CNN also reportedly argued in its complaint that Perplexity’s alleged actions undermine the economics of original journalism by exploiting reporting that is expensive and resource-intensive to produce.
Perplexity has reportedly denied the allegations. “You can’t copyright facts,” spokesperson Jesse Dwyer said in a statement quoted by media reports.
According to CNN, the media company had previously attempted to negotiate a licensing agreement with Perplexity last year, but both parties failed to reach terms.
The network said it remains open to “sensible licensing arrangements” and noted that it has existing AI-related commercial partnerships and ongoing discussions with other technology players. One such deal, with Meta, was publicly reported in December last year, CNN added.
CNN is reportedly seeking unspecified monetary damages and a court order to prevent Perplexity from further violating its intellectual property rights.
The case is the latest legal challenge facing Perplexity. The AI startup has also reportedly been sued by publishers including The New York Times, Dow Jones and Reddit over allegations tied to copyright infringement and data scraping.
At the same time, several publishers have pursued licensing partnerships with AI companies instead of litigation.
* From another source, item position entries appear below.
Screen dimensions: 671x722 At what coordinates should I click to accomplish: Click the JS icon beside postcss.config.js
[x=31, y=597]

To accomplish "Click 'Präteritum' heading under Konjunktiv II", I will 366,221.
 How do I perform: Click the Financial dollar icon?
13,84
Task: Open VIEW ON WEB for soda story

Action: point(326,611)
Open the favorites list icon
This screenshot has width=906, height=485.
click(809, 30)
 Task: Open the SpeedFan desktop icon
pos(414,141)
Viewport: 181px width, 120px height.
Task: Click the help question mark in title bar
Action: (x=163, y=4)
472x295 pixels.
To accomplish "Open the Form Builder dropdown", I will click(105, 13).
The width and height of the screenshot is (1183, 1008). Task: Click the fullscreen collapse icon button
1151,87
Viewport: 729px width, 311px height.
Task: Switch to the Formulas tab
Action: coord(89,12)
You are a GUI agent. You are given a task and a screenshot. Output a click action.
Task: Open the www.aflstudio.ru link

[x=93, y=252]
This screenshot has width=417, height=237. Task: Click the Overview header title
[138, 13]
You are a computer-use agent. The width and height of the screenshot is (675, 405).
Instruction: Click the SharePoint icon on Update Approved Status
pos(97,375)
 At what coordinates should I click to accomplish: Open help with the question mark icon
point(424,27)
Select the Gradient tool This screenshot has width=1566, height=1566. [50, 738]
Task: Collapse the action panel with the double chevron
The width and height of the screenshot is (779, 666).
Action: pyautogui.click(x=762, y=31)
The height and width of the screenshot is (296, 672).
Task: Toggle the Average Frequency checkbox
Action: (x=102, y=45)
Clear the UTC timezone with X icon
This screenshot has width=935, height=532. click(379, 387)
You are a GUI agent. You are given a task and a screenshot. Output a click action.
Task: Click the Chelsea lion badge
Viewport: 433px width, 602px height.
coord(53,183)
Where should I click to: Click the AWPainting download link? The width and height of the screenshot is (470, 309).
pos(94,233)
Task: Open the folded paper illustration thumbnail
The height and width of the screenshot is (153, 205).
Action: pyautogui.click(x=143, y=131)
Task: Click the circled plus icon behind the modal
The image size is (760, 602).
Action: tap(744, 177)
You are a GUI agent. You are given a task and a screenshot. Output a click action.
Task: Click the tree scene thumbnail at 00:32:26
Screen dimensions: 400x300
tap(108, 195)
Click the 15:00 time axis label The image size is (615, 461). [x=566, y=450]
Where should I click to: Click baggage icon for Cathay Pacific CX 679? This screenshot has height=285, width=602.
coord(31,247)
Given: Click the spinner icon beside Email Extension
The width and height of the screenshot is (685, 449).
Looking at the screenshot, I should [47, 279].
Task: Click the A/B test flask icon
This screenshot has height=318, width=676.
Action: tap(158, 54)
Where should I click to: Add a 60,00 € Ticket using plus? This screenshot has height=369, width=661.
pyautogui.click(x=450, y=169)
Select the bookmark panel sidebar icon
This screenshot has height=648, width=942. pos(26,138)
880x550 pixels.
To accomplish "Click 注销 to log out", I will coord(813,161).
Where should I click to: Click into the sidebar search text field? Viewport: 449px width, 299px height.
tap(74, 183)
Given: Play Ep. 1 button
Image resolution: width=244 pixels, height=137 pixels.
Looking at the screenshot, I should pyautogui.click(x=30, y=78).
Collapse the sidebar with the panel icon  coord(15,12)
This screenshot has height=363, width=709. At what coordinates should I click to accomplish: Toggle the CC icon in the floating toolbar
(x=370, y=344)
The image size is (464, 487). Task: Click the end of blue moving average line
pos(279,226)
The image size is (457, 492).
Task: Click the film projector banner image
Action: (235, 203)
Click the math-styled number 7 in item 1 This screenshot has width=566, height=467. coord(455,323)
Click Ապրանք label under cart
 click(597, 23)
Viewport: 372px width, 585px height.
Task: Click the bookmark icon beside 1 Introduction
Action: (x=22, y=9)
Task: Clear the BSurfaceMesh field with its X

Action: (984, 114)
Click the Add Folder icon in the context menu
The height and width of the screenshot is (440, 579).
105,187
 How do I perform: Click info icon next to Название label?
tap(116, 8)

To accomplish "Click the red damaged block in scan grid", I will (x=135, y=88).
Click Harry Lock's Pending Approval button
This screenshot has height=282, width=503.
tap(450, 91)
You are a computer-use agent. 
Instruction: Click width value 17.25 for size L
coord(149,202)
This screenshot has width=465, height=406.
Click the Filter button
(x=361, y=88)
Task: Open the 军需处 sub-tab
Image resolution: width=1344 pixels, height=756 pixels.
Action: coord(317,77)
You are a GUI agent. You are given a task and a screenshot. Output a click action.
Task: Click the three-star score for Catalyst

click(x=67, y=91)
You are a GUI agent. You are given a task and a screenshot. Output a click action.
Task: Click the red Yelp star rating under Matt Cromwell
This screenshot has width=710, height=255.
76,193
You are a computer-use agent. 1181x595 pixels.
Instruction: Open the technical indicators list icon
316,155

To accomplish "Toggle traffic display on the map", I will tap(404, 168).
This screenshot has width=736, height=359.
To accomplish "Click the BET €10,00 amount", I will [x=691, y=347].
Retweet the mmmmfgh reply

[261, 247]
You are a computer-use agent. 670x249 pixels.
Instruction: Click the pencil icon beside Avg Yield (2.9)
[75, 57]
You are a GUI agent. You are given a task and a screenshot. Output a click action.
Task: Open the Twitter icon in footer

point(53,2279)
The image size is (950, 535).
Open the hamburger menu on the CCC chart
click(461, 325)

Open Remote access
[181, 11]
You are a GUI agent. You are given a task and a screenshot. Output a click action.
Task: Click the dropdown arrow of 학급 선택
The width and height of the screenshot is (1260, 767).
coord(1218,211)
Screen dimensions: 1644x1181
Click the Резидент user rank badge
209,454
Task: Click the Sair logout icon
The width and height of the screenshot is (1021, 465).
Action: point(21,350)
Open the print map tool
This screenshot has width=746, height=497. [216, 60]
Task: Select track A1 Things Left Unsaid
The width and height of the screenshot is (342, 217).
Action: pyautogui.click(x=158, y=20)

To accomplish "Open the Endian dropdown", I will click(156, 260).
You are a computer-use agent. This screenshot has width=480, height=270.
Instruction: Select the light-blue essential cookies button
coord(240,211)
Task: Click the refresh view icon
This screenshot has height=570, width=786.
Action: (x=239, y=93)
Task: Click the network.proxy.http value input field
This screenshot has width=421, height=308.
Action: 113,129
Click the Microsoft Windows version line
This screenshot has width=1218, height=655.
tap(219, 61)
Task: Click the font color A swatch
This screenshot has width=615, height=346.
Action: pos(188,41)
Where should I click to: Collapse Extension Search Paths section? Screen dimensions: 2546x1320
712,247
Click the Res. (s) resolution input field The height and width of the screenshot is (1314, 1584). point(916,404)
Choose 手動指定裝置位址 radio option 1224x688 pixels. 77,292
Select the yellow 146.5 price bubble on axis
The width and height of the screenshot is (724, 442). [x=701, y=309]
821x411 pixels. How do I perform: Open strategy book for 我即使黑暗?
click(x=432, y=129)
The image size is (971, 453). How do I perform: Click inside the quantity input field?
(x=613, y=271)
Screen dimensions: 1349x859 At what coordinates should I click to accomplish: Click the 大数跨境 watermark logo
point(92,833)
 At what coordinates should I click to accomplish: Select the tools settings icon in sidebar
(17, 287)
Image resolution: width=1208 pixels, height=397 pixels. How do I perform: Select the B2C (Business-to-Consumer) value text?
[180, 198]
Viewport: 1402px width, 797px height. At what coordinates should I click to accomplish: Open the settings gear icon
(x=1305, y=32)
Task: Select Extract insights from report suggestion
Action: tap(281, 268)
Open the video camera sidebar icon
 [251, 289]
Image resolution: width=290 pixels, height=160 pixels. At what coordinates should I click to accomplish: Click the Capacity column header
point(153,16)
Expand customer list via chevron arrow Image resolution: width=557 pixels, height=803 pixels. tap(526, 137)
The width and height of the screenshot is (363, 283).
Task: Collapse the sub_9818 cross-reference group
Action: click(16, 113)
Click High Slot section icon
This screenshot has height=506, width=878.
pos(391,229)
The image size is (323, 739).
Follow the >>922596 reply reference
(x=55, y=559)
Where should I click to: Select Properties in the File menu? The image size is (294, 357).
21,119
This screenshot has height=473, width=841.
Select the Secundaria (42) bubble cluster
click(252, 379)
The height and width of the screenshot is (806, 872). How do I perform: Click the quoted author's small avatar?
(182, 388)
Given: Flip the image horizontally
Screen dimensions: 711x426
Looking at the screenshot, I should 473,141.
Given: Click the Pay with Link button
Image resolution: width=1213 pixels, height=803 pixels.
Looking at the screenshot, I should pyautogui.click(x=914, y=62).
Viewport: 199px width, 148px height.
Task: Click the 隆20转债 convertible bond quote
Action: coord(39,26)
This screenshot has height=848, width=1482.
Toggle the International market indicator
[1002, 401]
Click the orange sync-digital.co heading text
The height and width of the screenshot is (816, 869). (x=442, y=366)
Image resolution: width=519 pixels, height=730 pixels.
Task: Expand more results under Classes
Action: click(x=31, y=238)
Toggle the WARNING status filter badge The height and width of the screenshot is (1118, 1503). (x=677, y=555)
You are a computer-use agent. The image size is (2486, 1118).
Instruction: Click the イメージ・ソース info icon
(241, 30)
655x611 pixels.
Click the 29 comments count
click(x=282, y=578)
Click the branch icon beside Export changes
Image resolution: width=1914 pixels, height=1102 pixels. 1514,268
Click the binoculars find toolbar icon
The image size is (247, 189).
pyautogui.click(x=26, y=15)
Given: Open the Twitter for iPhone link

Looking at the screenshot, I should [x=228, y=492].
Media reports stated that firms such as Gannett, TIME, Le Monde and Der Spiegel have signed agreements with Perplexity in recent years.
The dispute comes amid mounting legal scrutiny surrounding how AI companies use and retain user and publisher data. Last year, OpenAI pushed back against a US court order requiring it to hand over 20 million anonymised ChatGPT conversations to The New York Times and other publishers as part of an ongoing copyright infringement lawsuit.
At the time, OpenAI argued that the vast majority of the transcripts were unrelated to the claims in the case and warned that complying with the order could expose confidential user conversations from the past three years.